Kongo: Personenverkehr zwischen Pointe-Noire und Brazzaville wieder aufgenommen


Fotos Ministère Transports Aviation Civile Mar Marchande.
Nach einer siebenjährigen Unterbrechung wurde der Personenverkehr auf der Hauptstrecke der Kongo-Ozean-Bahn (Chemin de fer Congo-Océan, CFCO) zwischen Pointe-Noire und Brazzaville wieder aufgenommen. Seit dem 27. April verbindet der Zug "Gazelle 1" pro Woche die beiden größten Städte des Kongo.
Die Zerstörung von Brücken in der südlichen Pool-Region bei Zusammenstößen zwischen den kongolesischen Sicherheitskräften und ehemaligen Ninja-Kämpfern war der Grund für die Schließung der Strecke im Jahr 2016.
Die Behörden nahmen den Güterverkehr im November 2018 wieder auf. Passagiere mussten weitere 5 Jahre warten. "Die Kongo-Ozean-Eisenbahn bleibt vor allem die wirtschaftliche Lunge. Mit diesem ersten Zug erfüllen wir die Anweisungen von Staatschef Denis Sassou Nguesso. Dieser Zug, der nun wieder wöchentlich verkehrt, bedient die Bahnhöfe von Pointe-Noire bis Brazzaville", betonte Verkehrsminister Honoré Sayi.
Der Gazellen-Zug wird donnerstags um 10 Uhr in Pointe-Noire und samstags zur gleichen Zeit in Brazzaville abfahren. Er wird die Ortschaften Dolisie, Nkayi, Loutété und Mindouli bedienen.

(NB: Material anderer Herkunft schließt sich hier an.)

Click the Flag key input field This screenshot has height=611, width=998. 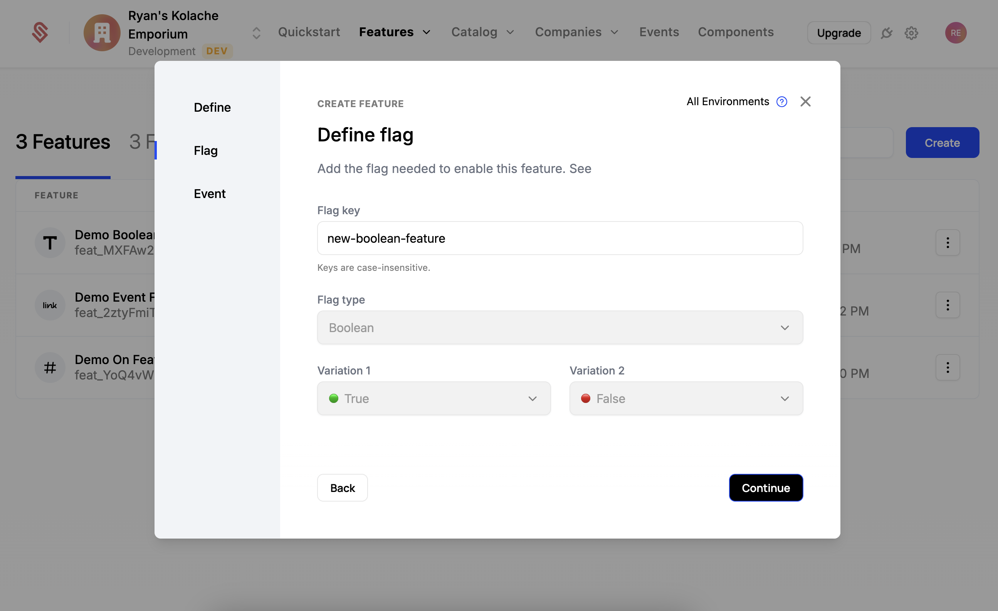pos(560,238)

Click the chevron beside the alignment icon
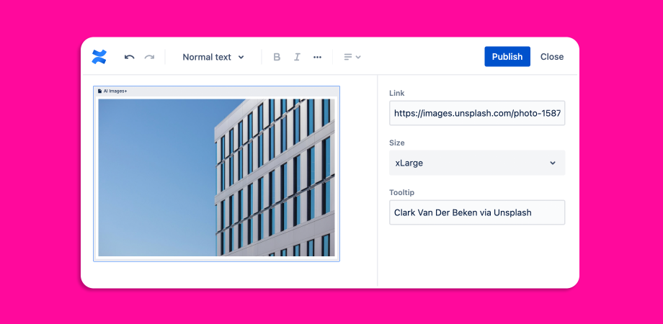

Für den Minister ist die Wiederaufnahme des Gazelle-1-Zuges der erste Schritt zur Erfüllung dessen, was manche Menschen heute als Traum bezeichnen. "Wir träumen nicht, weil es sich um etwas handelt, das noch nie dagewesen ist oder vom Himmel fällt. Wir träumen einfach, weil wir das Beste von uns selbst in die Zukunft transportieren wollen", fuhr der Verkehrsminister fort.

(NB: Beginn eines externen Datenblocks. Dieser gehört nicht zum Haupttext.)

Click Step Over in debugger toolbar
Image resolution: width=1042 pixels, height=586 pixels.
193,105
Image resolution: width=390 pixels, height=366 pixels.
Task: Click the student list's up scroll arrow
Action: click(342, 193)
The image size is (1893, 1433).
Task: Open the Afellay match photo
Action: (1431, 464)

Er versicherte, dass die Regierung keine Mühe scheuen werde, um dafür zu sorgen, dass die große Berufung des Transports von Waren vom Hafen nach Brazzaville und auch in die anderen Länder der Subregion verwirklicht werde. "Diese Eisenbahn hat große Tradition. Daher haben wir viel Erfahrung und verfügen über qualifiziertes Personal. Da es sich um einen strategischen Korridor für den subregionalen Transit handelt, muss die Bahn vorankommen. Das ist eine Frage, bei der wir die Schwierigkeit nicht in eine Unmöglichkeit verwandeln sollten. Die Schwierigkeit ist da, aber die Unmöglichkeit kann überwunden werden. Ich hoffe, dass wir mit großen Gebern und entschlossenen Kongolesen vorankommen werden."

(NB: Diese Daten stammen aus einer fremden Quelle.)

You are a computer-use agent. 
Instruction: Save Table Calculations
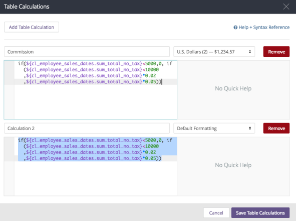pos(260,212)
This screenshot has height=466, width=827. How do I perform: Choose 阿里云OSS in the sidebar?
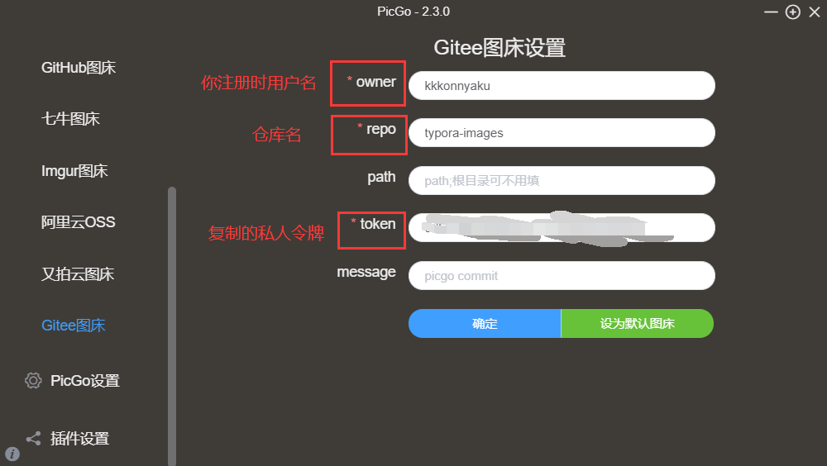[x=78, y=222]
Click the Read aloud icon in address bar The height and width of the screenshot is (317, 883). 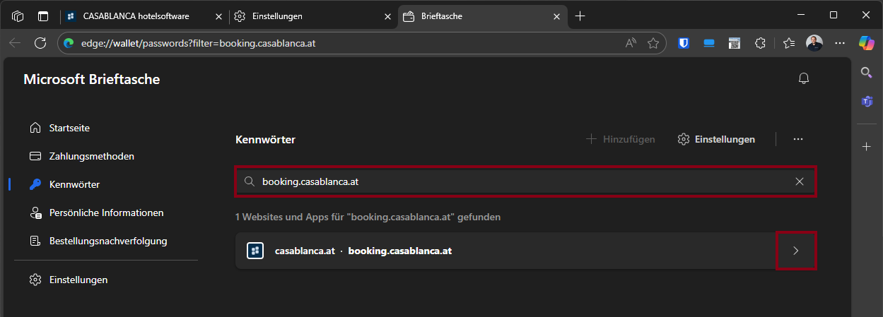(x=631, y=43)
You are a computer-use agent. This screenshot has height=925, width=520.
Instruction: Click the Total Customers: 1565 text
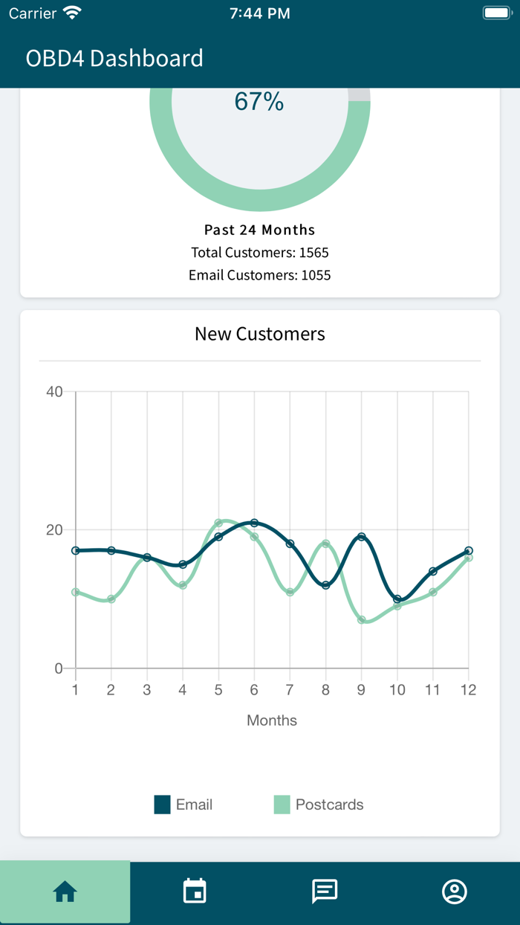(x=259, y=252)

Die Eisenbahn ist seit langem die Lebensader der kongolesischen Wirtschaft. Sie konnte sich damit rühmen, die einzige Landverbindung zwischen Brazzaville und Pointe-Noire zu sein. Seit kurzem konkurriert sie jedoch mit einer asphaltierten Straße, die in chinesischer Zusammenarbeit gebaut wurde.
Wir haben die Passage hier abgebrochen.